TheDailyBeast.com recently reported that immigration officers plan “to conduct a major worksite enforcement operation at a national food service chain in the coming weeks, according to an internal Immigration and Customs Enforcement (ICE) document.” The report said:

“These [illegal-immigrant] people are basically being used as slave labor,” said the official, who spoke to The Daily Beast anonymously because he was not permitted to discuss impending operations on the record.

The plans detailed in the document are the strongest indication to date that Immigration and Customs Enforcement officials are increasing what’s called “worksite enforcement”—meaning, efforts to prosecute people who employ undocumented immigrants. As with all complex law enforcement operations, there’s a chance this one is altered or even scuttled. If it does go according to plan, however, it will be the first major worksite enforcement action of an administration that has promised to prioritize this core ICE mission.

The food service industry is a particularly ripe target, with The Migration Policy Institute estimating that about 9 percent of food service workers in the U.S. are undocumented.

In March 2014, Cloverhill was sold to the Swiss holding company, Aryzta A.G. A press statement said:

Aryzta A.G. said it has closed on its acquisition of Chicago-based Cloverhill Bakery.  Aryzta bought Cloverhill from Quad-C Management, a middle market private equity firm based in Charlottesville, Va. Financial terms of the transaction were not disclosed … Quad-C invested in Cloverhill in 2009, and during its ownership, Cloverhill invested approximately $100 million in growth capital and grew revenue by more than 80%.

The automated Cloverhill bakery supplied a wide variety of products to the other companies. It sells hamburger buns to McDonald’s and supplies many single-package products for vending machines.

Each year, four million Americans turn 18 and begin looking for good jobs in the free market.

But the federal government inflates the supply of new labor by annually accepting 1 million new legal immigrants, by providing almost 2 million work-permits to foreigners, by providing work-visas to roughly 500,000 temporary workers and doing little to block the employment of roughly 8 million illegal immigrants.

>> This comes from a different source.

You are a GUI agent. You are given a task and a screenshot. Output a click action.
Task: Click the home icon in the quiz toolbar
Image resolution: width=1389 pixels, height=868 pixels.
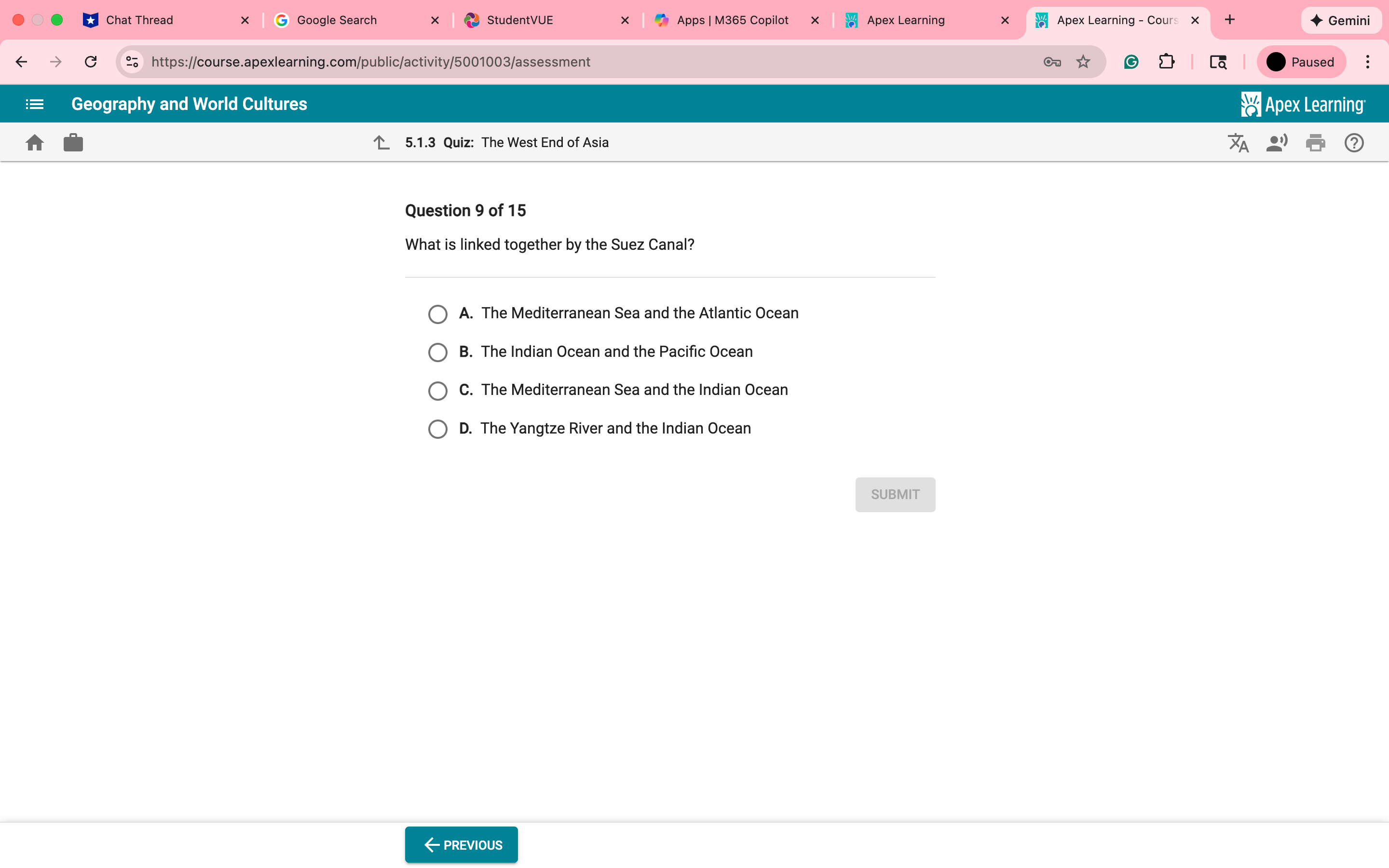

The Washington-imposed economic policy of mass-immigration floods the market with foreign labor and spikes profits and Wall Street values by cutting salaries for manual and skilled labor offered by blue-collar and white-collar employees. It also encourages discrimination against American workers, drives up real estate priceswidens wealth-gaps, reduces high-tech investment, increases state and local tax burdens, hurts kids’ schools and college education, pushes Americans away from high-tech careers, and sidelines at least 5 million marginalized Americans and their families, including many who are now struggling with opioid addictions.